**Task details:** Retype the data exactly, so that every line matches the original.

Collected data entries:
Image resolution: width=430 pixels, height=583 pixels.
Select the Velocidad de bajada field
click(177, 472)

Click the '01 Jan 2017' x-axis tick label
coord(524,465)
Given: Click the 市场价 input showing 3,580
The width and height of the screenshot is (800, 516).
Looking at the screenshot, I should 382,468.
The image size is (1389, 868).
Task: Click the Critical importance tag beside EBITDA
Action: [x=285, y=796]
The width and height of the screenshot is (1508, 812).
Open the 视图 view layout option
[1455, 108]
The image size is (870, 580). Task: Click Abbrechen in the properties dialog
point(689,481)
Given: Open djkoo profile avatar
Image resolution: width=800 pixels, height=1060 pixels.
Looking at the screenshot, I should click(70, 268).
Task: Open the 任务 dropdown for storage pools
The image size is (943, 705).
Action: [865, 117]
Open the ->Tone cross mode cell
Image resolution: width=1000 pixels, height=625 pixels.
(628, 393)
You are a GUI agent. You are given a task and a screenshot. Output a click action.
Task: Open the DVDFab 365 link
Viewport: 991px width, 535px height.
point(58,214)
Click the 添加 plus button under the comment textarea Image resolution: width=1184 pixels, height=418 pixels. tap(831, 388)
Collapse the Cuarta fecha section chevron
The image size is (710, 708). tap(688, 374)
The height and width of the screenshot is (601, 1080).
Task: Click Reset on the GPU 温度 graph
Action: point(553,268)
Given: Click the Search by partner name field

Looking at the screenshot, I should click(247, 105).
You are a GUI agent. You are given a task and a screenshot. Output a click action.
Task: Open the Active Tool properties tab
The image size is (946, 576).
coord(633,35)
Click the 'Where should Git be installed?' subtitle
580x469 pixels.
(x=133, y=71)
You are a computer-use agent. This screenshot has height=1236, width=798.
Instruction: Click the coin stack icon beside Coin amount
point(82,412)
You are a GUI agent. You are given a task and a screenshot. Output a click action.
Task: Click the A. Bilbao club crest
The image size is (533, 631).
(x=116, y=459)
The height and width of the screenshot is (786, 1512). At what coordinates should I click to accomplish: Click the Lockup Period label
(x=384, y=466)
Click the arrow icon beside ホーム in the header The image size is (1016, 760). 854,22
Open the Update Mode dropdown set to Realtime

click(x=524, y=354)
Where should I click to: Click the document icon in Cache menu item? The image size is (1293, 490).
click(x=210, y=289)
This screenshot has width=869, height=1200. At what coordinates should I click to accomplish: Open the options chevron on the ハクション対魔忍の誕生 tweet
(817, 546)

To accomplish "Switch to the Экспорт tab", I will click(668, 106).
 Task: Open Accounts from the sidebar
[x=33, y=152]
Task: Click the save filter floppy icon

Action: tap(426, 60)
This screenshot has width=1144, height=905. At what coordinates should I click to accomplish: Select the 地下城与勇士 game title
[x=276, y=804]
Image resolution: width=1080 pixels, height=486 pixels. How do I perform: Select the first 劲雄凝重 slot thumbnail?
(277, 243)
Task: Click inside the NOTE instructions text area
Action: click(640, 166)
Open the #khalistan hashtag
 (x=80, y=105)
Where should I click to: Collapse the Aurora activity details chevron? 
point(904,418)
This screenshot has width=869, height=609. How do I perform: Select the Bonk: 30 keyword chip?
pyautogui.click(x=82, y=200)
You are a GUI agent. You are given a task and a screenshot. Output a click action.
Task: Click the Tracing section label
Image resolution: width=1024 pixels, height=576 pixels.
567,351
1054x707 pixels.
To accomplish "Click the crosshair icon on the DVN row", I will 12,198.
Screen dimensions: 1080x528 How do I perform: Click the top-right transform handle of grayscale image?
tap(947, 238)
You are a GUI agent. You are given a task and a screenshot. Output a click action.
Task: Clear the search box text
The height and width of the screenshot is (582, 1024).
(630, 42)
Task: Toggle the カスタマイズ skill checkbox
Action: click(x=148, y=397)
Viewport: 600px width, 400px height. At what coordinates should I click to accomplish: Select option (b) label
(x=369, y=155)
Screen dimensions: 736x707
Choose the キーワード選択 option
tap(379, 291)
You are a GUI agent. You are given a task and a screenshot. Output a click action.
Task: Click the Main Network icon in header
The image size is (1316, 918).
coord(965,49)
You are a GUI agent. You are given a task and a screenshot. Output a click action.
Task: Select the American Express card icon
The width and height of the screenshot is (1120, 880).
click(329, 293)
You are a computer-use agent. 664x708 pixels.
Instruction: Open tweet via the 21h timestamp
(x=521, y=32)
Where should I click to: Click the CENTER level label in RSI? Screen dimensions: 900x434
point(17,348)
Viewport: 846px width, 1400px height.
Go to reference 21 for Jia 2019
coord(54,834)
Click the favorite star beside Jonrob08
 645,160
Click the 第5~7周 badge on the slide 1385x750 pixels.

**Task result:**
Image resolution: width=430 pixels, height=583 pixels.
Select the Velocidad de bajada field
click(177, 472)

Click the '01 Jan 2017' x-axis tick label
coord(524,465)
Given: Click the 市场价 input showing 3,580
The width and height of the screenshot is (800, 516).
Looking at the screenshot, I should 382,468.
The image size is (1389, 868).
Task: Click the Critical importance tag beside EBITDA
Action: [x=285, y=796]
The width and height of the screenshot is (1508, 812).
Open the 视图 view layout option
[1455, 108]
The image size is (870, 580). Task: Click Abbrechen in the properties dialog
point(689,481)
Given: Open djkoo profile avatar
Image resolution: width=800 pixels, height=1060 pixels.
Looking at the screenshot, I should click(70, 268).
Task: Open the 任务 dropdown for storage pools
The image size is (943, 705).
Action: [865, 117]
Open the ->Tone cross mode cell
Image resolution: width=1000 pixels, height=625 pixels.
(628, 393)
You are a GUI agent. You are given a task and a screenshot. Output a click action.
Task: Open the DVDFab 365 link
Viewport: 991px width, 535px height.
point(58,214)
Click the 添加 plus button under the comment textarea Image resolution: width=1184 pixels, height=418 pixels. tap(831, 388)
Collapse the Cuarta fecha section chevron
The image size is (710, 708). tap(688, 374)
The height and width of the screenshot is (601, 1080).
Task: Click Reset on the GPU 温度 graph
Action: point(553,268)
Given: Click the Search by partner name field

Looking at the screenshot, I should click(247, 105).
You are a GUI agent. You are given a task and a screenshot. Output a click action.
Task: Open the Active Tool properties tab
The image size is (946, 576).
coord(633,35)
Click the 'Where should Git be installed?' subtitle
580x469 pixels.
(x=133, y=71)
You are a computer-use agent. This screenshot has height=1236, width=798.
Instruction: Click the coin stack icon beside Coin amount
point(82,412)
You are a GUI agent. You are given a task and a screenshot. Output a click action.
Task: Click the A. Bilbao club crest
The image size is (533, 631).
(x=116, y=459)
The height and width of the screenshot is (786, 1512). At what coordinates should I click to accomplish: Click the Lockup Period label
(x=384, y=466)
Click the arrow icon beside ホーム in the header The image size is (1016, 760). 854,22
Open the Update Mode dropdown set to Realtime

click(x=524, y=354)
Where should I click to: Click the document icon in Cache menu item? The image size is (1293, 490).
click(x=210, y=289)
This screenshot has width=869, height=1200. At what coordinates should I click to accomplish: Open the options chevron on the ハクション対魔忍の誕生 tweet
(817, 546)

To accomplish "Switch to the Экспорт tab", I will click(668, 106).
 Task: Open Accounts from the sidebar
[x=33, y=152]
Task: Click the save filter floppy icon

Action: tap(426, 60)
This screenshot has width=1144, height=905. At what coordinates should I click to accomplish: Select the 地下城与勇士 game title
[x=276, y=804]
Image resolution: width=1080 pixels, height=486 pixels. How do I perform: Select the first 劲雄凝重 slot thumbnail?
(277, 243)
Task: Click inside the NOTE instructions text area
Action: click(640, 166)
Open the #khalistan hashtag
 (x=80, y=105)
Where should I click to: Collapse the Aurora activity details chevron? 
point(904,418)
This screenshot has width=869, height=609. How do I perform: Select the Bonk: 30 keyword chip?
pyautogui.click(x=82, y=200)
You are a GUI agent. You are given a task and a screenshot. Output a click action.
Task: Click the Tracing section label
Image resolution: width=1024 pixels, height=576 pixels.
567,351
1054x707 pixels.
To accomplish "Click the crosshair icon on the DVN row", I will 12,198.
Screen dimensions: 1080x528 How do I perform: Click the top-right transform handle of grayscale image?
tap(947, 238)
You are a GUI agent. You are given a task and a screenshot. Output a click action.
Task: Clear the search box text
The height and width of the screenshot is (582, 1024).
(630, 42)
Task: Toggle the カスタマイズ skill checkbox
Action: click(x=148, y=397)
Viewport: 600px width, 400px height. At what coordinates should I click to accomplish: Select option (b) label
(x=369, y=155)
Screen dimensions: 736x707
Choose the キーワード選択 option
tap(379, 291)
You are a GUI agent. You are given a task and a screenshot. Output a click action.
Task: Click the Main Network icon in header
The image size is (1316, 918).
coord(965,49)
You are a GUI agent. You are given a task and a screenshot. Output a click action.
Task: Select the American Express card icon
The width and height of the screenshot is (1120, 880).
click(329, 293)
You are a computer-use agent. 664x708 pixels.
Instruction: Open tweet via the 21h timestamp
(x=521, y=32)
Where should I click to: Click the CENTER level label in RSI? Screen dimensions: 900x434
point(17,348)
Viewport: 846px width, 1400px height.
Go to reference 21 for Jia 2019
coord(54,834)
Click the favorite star beside Jonrob08
 645,160
Click the 第5~7周 badge on the slide 1385x750 pixels.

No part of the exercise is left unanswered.